→ **Work to complete**
Print the records below exactly as they appear. Omit all pictures.

** Data section follows **

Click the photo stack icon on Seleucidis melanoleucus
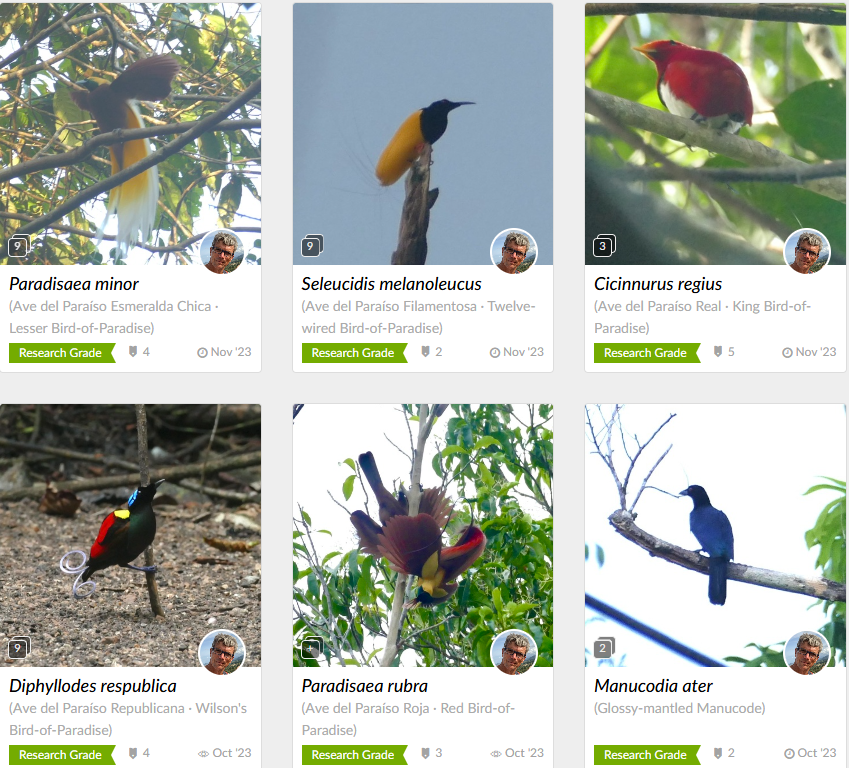 pos(312,245)
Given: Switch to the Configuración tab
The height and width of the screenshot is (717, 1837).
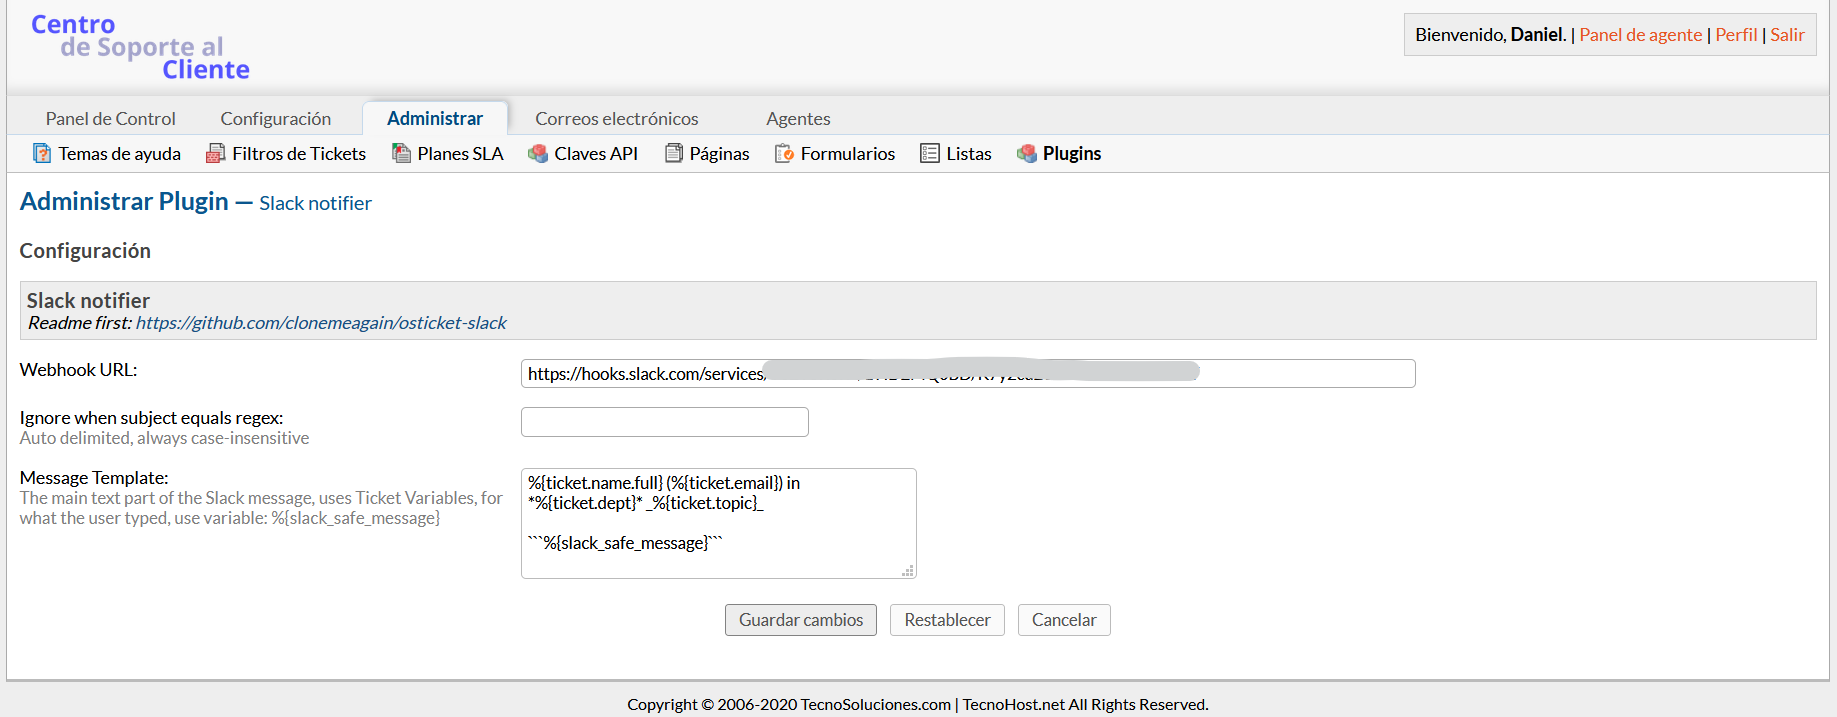Looking at the screenshot, I should click(x=275, y=118).
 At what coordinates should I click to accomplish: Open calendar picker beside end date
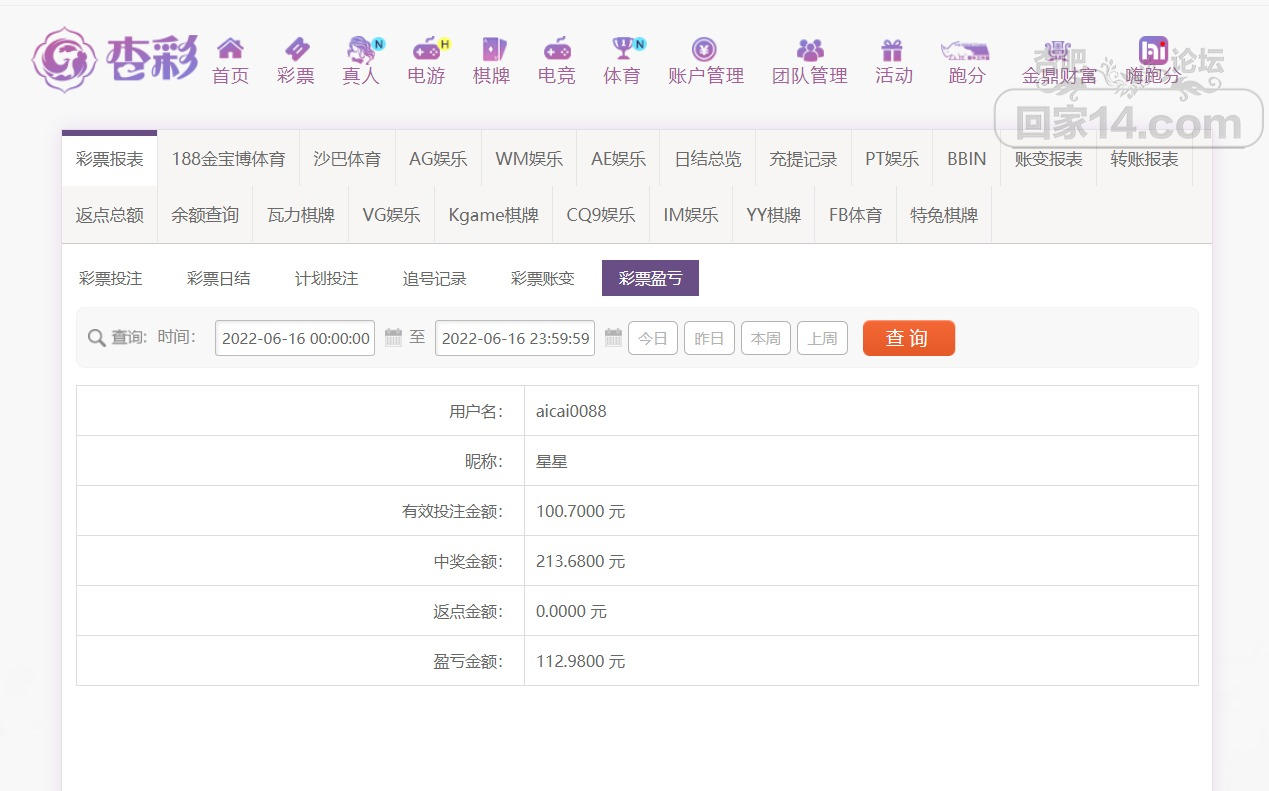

** End of Data section **

→ **Task answer**
Click the photo stack icon on Seleucidis melanoleucus
 pos(312,245)
Given: Switch to the Configuración tab
The height and width of the screenshot is (717, 1837).
Looking at the screenshot, I should click(x=275, y=118).
 At what coordinates should I click to accomplish: Open calendar picker beside end date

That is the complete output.